### EXTRAIT CHOISI
· · · · ·

N° 118 - Automne 2015

Dialogue sur la vérité

– Tout de même, ce goût que vous avez pour la vérité, je trouve ça un peu suspect…
– Vous voudriez que je préfère l’erreur, le mensonge, l’illusion ?
– Je ne vous en demande pas tant !
– Alors vous êtes comme Nietzsche, vous vous demandez ce que ça cache…
– Vous connaissez sa réponse : la « volonté de vérité » exprime une peur de l’apparence, du devenir, de l’incertitude, de la vie comme puissance d’illusion et comme risque ; bref, un désir de mort…
– On ne chercherait la vérité que par peur de l’inconnu : la joie de connaître ne serait que « la jubilation de la sécurité reconquise », comme un grand « ouf ! » de soulagement, d’ailleurs aussi illusoire que le reste…
– Que répondez-vous à cela ?
– Que ce n’est pas nécessairement faux, ou pas totalement. Mais que je n’y vois aucune réfutation de l’idée de vérité, ni même aucune raison d’y renoncer. La peur a une fonction vitale : elle constitue un avantage sélectif évident. Quel animal pourrait s’en passer ? Celui qui n’aurait jamais peur, comment pourrait-il survivre ? Je m’étonne que Nietzsche, qui prétend approuver la vie dans son entier, veuille récuser la peur, qui en fait si nécessairement partie.
– C’est qu’il préfère le courage…
– Moi aussi. Mais le courage suppose la peur, puisqu’il la surmonte. Il ne saurait donc l’abolir, ni condamner tout ce qui en vient ou en dépend. C’est ma première réponse à Nietzsche. Elle est d’ordre psychologique : quand bien même le désir de vérité naîtrait de la peur, ce ne serait pas une raison pour le désavouer !
– Si vous parlez de « première réponse », c’est que vous en avez d’autres…
– Deux surtout m’importent. La première est d’ordre éthique, donc aussi politique. S’il n’y a pas de vérité, comme le veut Nietzsche, qu’est-ce qui distingue un innocent d’un coupable, ou un historien d’un négationniste ?
– Et la seconde ?
– Elle est d’ordre logique. Si ce que dit Nietzsche est vrai, l’idée de vérité garde donc un sens, de même d’ailleurs que si ce qu’il dit est faux (puisqu’il n’est d’erreur, par définition, que par rapport à une vérité, fût-elle inconnue).

· · · · ·

### DONNÉES FOURNIES
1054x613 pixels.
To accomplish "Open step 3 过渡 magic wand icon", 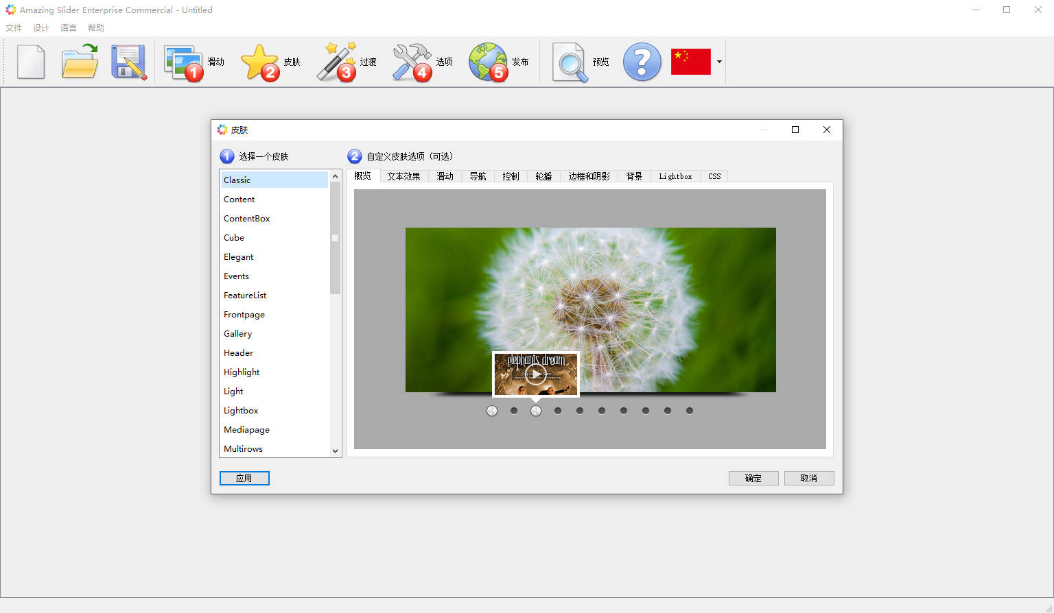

· · · · ·

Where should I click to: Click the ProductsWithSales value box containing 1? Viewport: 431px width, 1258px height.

· · · · ·

### CE QU'IL FAUT
Dans le dialogue sur la vérité, de quel ordre est la première réponse faite à Nietzsche ?

### LA RÉPONSE
Elle est d'ordre psychologique.